Monday, September 8, 2014

Distressed sales high, but falling in Southwest Florida

Distressed sales high, but falling in Southwest Florida


PHOTO ILLUSTRATION / TERRY GALVIN; IMAGES / SHUTTERSTOCK
Published: Monday, September 8, 2014 at 1:00 a.m.
Last Modified: Saturday, September 6, 2014 at 4:46 p.m.
SALES OF DISTRESSED HOMES IN Southwest Florida have continued to decline throughout this year, mirroring a state and national trend.
But Florida is still reporting the second-highest level of short and foreclosure sales as a percentage of all residential transactions.
Distressed sales accounted for 21 percent of all single-family home and condominium sales in Sarasota County in July, the most recent month measured by real estate researcher RealtyTrac.

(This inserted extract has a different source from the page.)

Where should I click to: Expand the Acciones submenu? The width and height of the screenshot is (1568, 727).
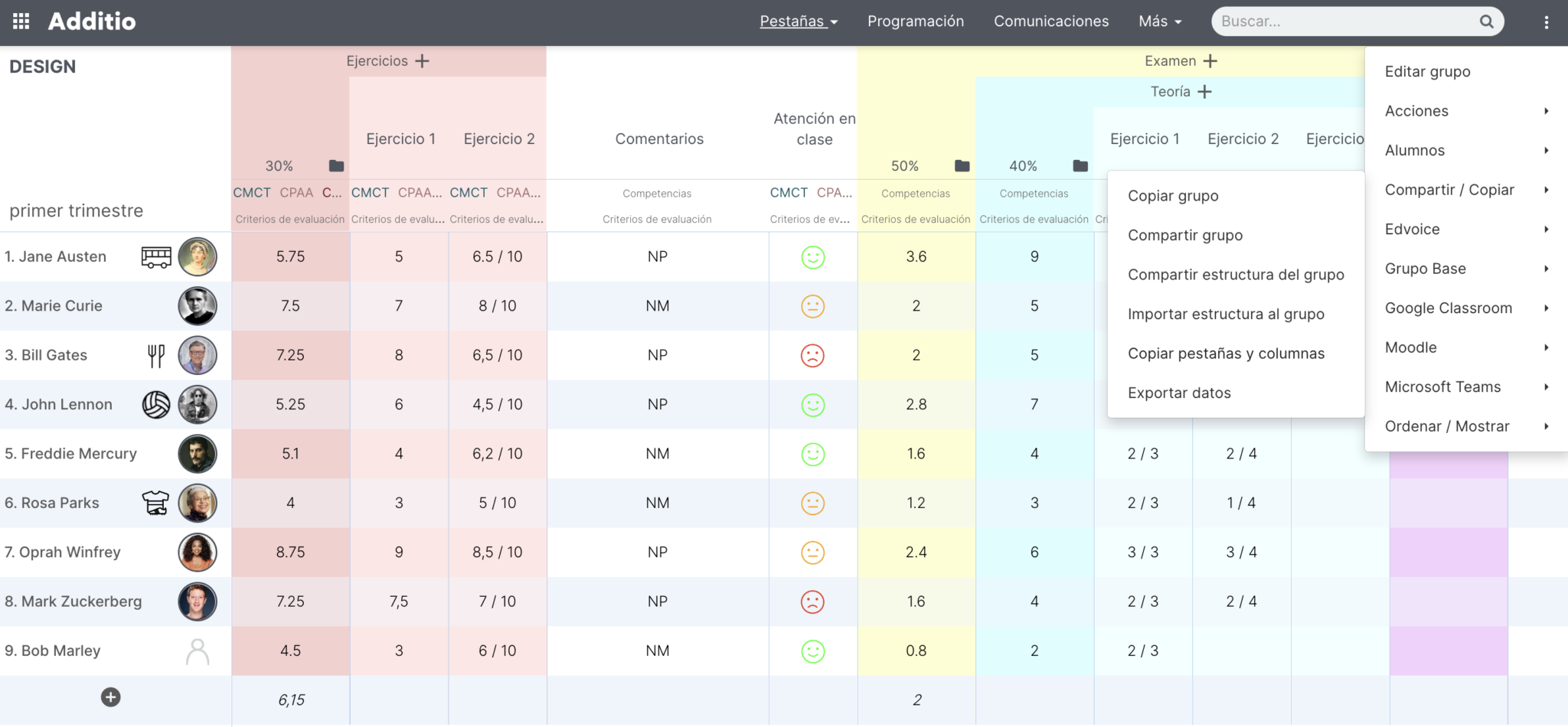pyautogui.click(x=1416, y=111)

That was down from 26 percent of such sales one year earlier.
Short, foreclosure or bank-owned sales accounted for nearly 20 percent of all homes sales in Manatee County, down from 28 percent over the year.
In Charlotte County, distressed sales totaled 20 percent of all residential closings, compared with 31 percent in July 2013.

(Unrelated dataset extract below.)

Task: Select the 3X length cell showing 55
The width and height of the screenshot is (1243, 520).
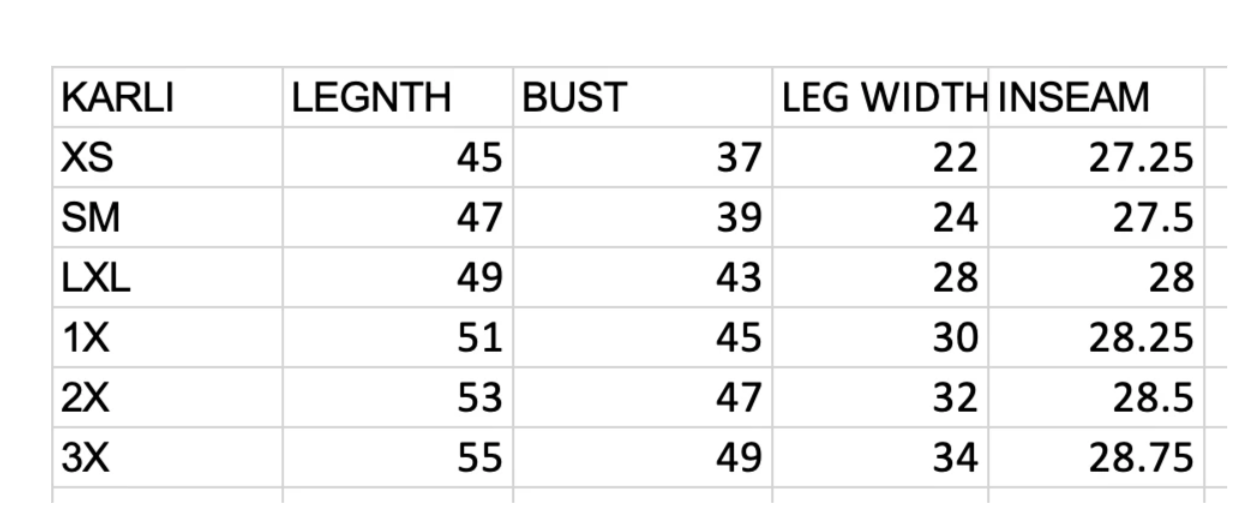Action: (x=398, y=457)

All three counties were below the statewide figure of 26 percent, however, of all sales stemming from the distressed market.
By comparison, the U.S. average was just 13.6 percent.
Median homes prices in the region, meanwhile, topped the national average in July.
The median sale price was $161,500, up 9 percent over the year, in Sarasota; $172,000, up 7 percent, in Manatee; and $129,075, up 10 percent, in Charlotte.
"As distressed sales continue to decline, the share of sales is tilting toward more expensive homes, boosting the nationwide median sales price," said Daren Blomquist, a RealtyTrac vice president.
"The nationwide home price increase, however, masks slowing home price appreciation in the majority of housing markets across the country," he added.